Both seem feasible. It could be useful for CI.

I'd prefer seeing the parameter directly in the view for debugging.

My use-case is a bit different: I use Mustache to transform Terraform templates using Gulp. A missing variable can cause instances to not boot correctly, especially when substituting in free-form strings. I came up with a quick monkey-patch to get this functionality but it's hardly ideal:

var mustache = require("mustache");

var errors = [];
var lookup = mustache.Context.prototype.lookup;

mustache.Context.prototype.lookup = function(name) {
    var value = lookup.bind(this)(name);

    if (value === undefined) {
        console.error("Unknown symbol", name);
        errors.push(name);
    }

    return value;
}

var render = mustache.render;

mustache.render = function(template, view, partials) {
    var result = render.bind(this)(template, view, partials);

    if (errors.length > 0) {
        throw {message: "Unknown symbols: " + errors.join(", ")};
    }

    return result;
}

Notes:

  • It doesn't give you line numbers or fully qualified symbol names
  • It's probably totally unsafe if you're working in a multithreaded environment

However it worked well for my purposes and I'm sure someone can adapt it if required.

Using mustache as a templating engine in any kind of configuration management environment requires hard errors on missing variables.
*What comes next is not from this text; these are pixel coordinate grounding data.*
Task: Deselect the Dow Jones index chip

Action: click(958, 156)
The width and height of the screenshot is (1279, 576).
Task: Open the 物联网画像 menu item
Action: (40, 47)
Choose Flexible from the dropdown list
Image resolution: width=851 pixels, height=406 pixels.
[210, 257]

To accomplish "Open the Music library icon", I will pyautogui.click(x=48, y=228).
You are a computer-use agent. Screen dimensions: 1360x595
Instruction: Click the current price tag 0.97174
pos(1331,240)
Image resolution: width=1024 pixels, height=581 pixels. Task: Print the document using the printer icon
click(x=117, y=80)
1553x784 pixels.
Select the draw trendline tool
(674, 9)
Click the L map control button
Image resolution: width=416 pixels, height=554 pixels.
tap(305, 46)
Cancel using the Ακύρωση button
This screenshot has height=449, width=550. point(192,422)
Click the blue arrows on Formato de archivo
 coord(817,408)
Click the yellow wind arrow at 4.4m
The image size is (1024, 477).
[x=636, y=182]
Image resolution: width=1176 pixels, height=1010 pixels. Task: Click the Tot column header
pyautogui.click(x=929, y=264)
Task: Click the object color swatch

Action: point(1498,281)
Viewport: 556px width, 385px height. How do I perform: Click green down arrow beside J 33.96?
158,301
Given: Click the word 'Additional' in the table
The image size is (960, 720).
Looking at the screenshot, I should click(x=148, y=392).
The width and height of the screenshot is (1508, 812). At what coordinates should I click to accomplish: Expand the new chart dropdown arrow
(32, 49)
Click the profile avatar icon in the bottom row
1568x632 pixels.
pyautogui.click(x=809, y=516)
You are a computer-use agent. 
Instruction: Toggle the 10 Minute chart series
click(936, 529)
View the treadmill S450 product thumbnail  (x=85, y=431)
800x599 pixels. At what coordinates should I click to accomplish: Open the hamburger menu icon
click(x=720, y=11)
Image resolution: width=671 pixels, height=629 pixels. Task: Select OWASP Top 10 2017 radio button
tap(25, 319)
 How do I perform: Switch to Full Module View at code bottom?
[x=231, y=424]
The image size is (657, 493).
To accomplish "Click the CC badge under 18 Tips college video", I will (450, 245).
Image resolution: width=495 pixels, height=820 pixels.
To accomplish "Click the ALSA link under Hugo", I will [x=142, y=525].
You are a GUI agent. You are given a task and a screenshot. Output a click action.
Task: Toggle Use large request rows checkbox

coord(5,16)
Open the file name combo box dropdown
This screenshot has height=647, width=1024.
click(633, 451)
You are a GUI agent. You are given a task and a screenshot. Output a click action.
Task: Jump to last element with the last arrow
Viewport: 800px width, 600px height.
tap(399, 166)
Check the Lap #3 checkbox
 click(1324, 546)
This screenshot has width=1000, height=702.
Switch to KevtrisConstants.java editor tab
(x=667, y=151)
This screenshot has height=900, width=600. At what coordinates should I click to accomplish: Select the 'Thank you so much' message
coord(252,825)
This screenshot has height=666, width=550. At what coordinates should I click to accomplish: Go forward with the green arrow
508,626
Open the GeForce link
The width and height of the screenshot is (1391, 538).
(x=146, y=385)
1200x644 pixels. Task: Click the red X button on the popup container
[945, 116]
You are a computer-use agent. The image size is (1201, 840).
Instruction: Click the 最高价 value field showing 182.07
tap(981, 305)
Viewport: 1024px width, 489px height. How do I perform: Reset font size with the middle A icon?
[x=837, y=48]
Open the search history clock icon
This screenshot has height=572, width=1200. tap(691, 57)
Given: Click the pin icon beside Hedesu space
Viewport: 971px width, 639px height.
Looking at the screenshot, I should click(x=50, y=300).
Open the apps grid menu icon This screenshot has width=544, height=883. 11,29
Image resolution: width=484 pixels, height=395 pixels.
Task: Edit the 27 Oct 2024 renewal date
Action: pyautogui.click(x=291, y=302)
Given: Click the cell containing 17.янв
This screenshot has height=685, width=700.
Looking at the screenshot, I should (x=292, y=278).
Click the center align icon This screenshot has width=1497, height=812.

I have a use case similar to @steverukuts, transforming kubernetes deployment documents. Missing variables are always errors in this use case.

@stefaneg a couple of months after writing that in fact I discovered that Terraform supports configuration written in JSON format so now I use this instead of using Mustache. This is much better and more programmable. We've now deprecated the use of Mustache for this and it will be removed in the next revision of our deployment pipeline.

Having looked at the Kubernetes deployment documentation I see that these are YAML files. Most programming languages have libraries that can read and write YAML so I suggest you do this instead. From my experiment, I learned that when you are trying to manipulate a machine readable format, you nearly always have a better option than Mustache.

Please note: while I do not use Mustache for anything anymore, I still feel that this is a valid feature request.

The solution is to use handlebars, which supports the same syntax, and also has a strict option which is exactly what is needed in this usecase.

@steverukuts You are right about the manipulating machine readable format, if you have a predetermined manipulation that you need to support, and especially if you need to have some smarts built into it. For an open ended configuration tool, that becomes too inflexible very fast, hence the need for templating. Try writing a tool supporting inserting arbitrary values in arbitrary places and...you have a templating engine very soon.

At work we've been using kontemplate for configuring Kubernetes resource the last few years. It's basically the go templating engine, with some handy functions from sprig and custom ones in that project. It has been made as a more lightweight approach than helm for example.

In relation to the discussion above; it will also explode on unknown variables.

The solution is to use handlebars, which supports the same syntax, and also has a strict option which is exactly what is needed in this usecase.

This issue forced me into using handlebars as well. It's too bad this isn't supported in mustache.